Digital World Holdings Limited
(Incorporated in Bermuda with limited liability)
PLACING AND SUBSCRIPTION
Mr. Chan Tak Hung (the "Vendor"), the single largest shareholder
of Digital World Holdings Limited (the "Company"), beneficially
owns about 10.75 per cent of the existing issued shares in the
Company, has appointed TIS Taiwan International Securities (HK)
Limited ("TIS") and Ever-Long Securities Company Limited
("Ever-Long") as the placing agent to place an aggregate of
700,000,000 shares (the "Placing Shares") of HK$0.01 each
("Shares") in the capital of the Company at a price of HK$0.032
per Placing Share (the "Placing Price") to independent investors
(the "Placing"). A placing agreement (the "Placing Agreement")
dated 20th March, 2000 was entered into between the Vendor, TIS
and Ever-Long.
The Vendor has conditionally agreed to subscribe for 700,000,000
new Shares (the "Subscription Shares") at HK$0.032 per Share
(the "Subscription"). A subscription agreement (the
"Subscription Agreement") dated 20th March, 2000 was entered
into between the Vendor and the Company.
The Placing Shares represent approximately 4.74 per cent of the
existing issued share capital of the Company and the new Shares
to be issued pursuant to the Subscription (the "Subscription
Shares") represent approximately 4.74 per cent of the existing
issued share capital of the Company and approximately 4.53 per
cent of the enlarged issued share capital of the Company
following completion of the Placing and the Subscription. The
shareholding of the Vendor in the Company before the Placing,
after the Placing but before the Subscription, and after the
Placing and the Subscription are approximately 10.75 per cent,
6.00 per cent and 10.26 per cent respectively.

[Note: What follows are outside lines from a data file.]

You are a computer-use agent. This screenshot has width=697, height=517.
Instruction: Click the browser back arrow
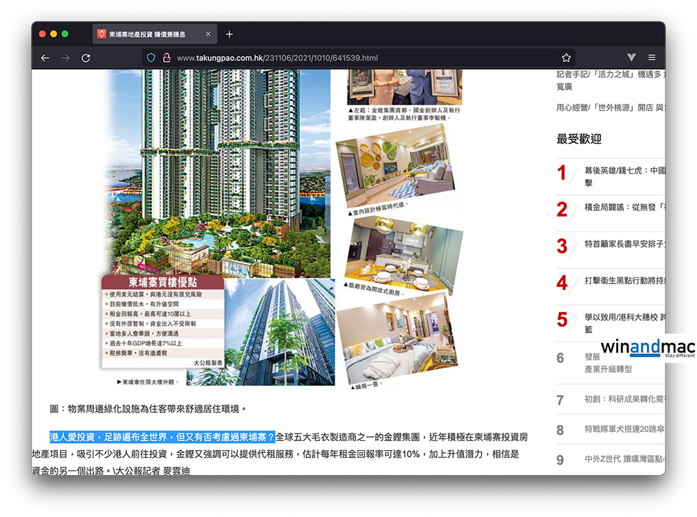[x=45, y=58]
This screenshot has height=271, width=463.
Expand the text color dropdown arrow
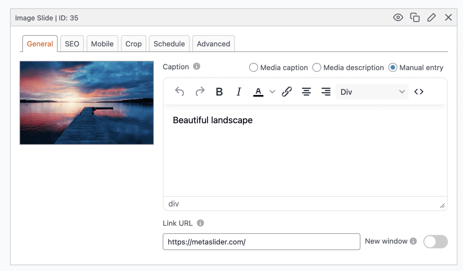coord(272,92)
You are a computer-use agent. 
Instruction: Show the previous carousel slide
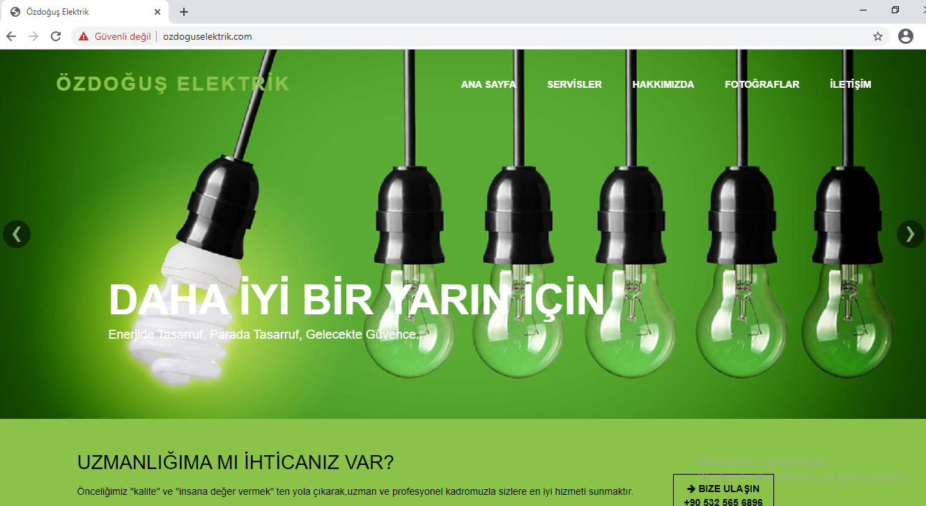(x=17, y=234)
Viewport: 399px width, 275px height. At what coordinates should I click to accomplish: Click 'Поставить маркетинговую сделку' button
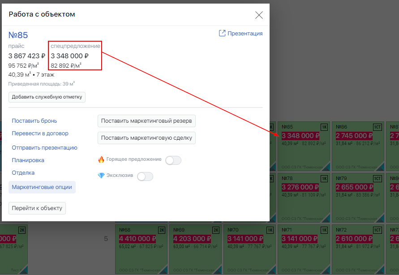point(146,138)
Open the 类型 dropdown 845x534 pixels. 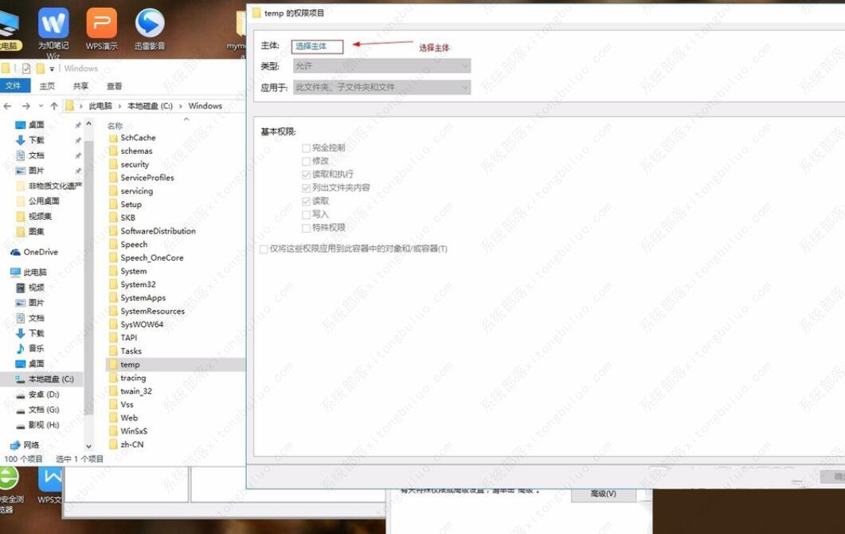466,65
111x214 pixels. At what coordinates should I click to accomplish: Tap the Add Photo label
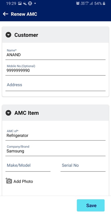(x=23, y=181)
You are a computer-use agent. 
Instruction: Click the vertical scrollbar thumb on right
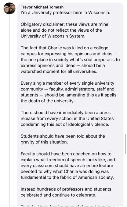[x=125, y=144]
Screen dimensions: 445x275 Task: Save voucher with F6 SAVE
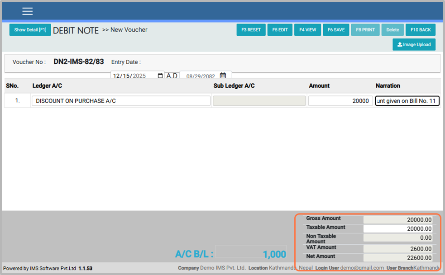(336, 30)
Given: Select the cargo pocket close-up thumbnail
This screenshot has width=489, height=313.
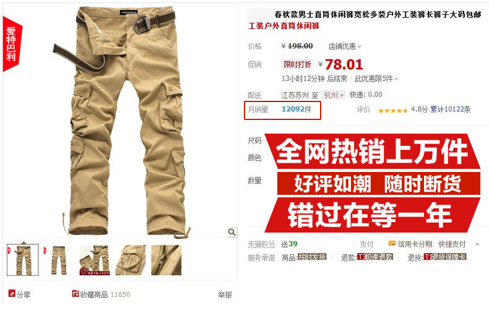Looking at the screenshot, I should pyautogui.click(x=131, y=260).
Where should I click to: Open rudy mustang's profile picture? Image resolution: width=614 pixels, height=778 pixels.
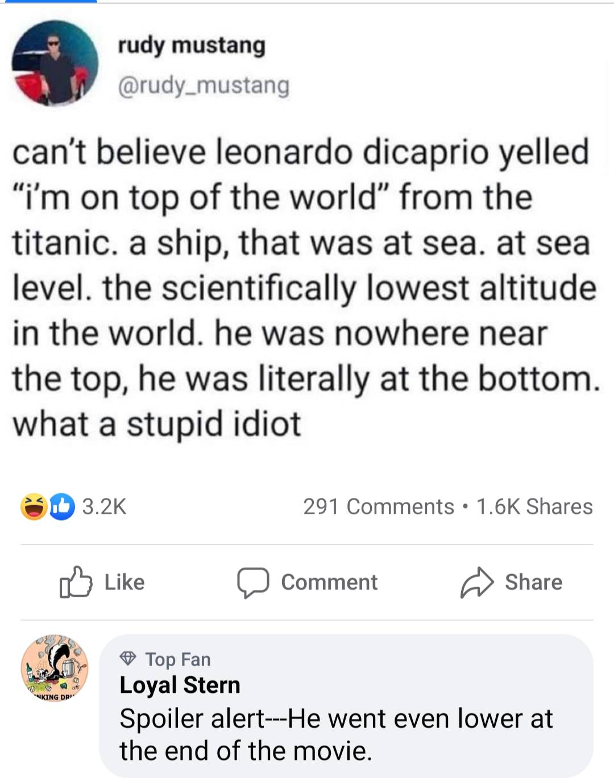[x=55, y=63]
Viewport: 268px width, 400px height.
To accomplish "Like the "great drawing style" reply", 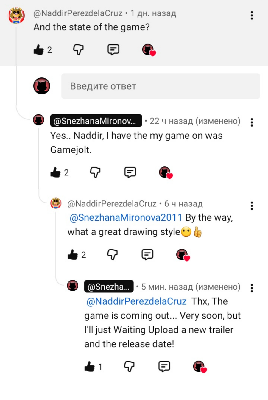I will pyautogui.click(x=73, y=255).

The net proceeds of the Subscription of approximately HK$21.5
million will be used as funding for potential investment in
high-tech related projects and as the general working capital.
PLACING AGREEMENT DATED 20TH MARCH, 2000
1. Vendor:
Mr. Chan Tak Hung, Chairman of the Company.
2. Placing agent:
TIS Taiwan International Securities (HK) Limited and Ever-Long
Securities Company Limited are the placing agent.
3. Placees:
More than six private individual or institutional investors.
4. Independence of placees and placing agents:
TIS, Ever-Long and placees procured by TIS and Ever-Long are
independent of the directors, chief executive, substantial
shareholders of the Company or any of its subsidiaries or an
associate of any of them (as defined in the Rules Governing the
Listing of Securities on The Stock Exchange of Hong Kong
Limited).
5. Number of Shares to be placed:
Up to 700,000,000 Shares, representing a maximum of
approximately 4.74 per cent of the existing issued share capital
of 14,768,076,682 Shares, will be placed pursuant to the Placing.
6. Placing Price:
HK$0.032 per Placing Share.
The Placing Price was arrived at after arm's length negotiations
between the Company and the Placing Agent and represents a
discount of approximately 3.03 per cent to the closing price of
HK$0.033 per Share as quoted on The Stock Exchange of Hong Kong
Limited (the "Stock Exchange") on 20th March, 2000. The Placing
Price also represents a discount of approximately 17.95 per cent
to the average of the closing prices of the Shares quoted on the
Stock Exchange for the last 10 trading days prior to and
including 7th March, 2000 of approximately HK$0.039 per share.
7. Rights:
The Placing Shares will be free of any third party rights,
charges, equities and encumbrances. The placees will receive all
dividends and distributions declared, made or paid on or after
completion of the Placing.
8. Completion of the Placing:
The Placing is unconditional and expected to be completed on or
before 21st March, 2000.
SUBSCRIPTION AGREEMENT DATE 20TH MARCH, 2000
1. The Subscribers:
Mr. Chan Tak Hung, Chairman of the Company.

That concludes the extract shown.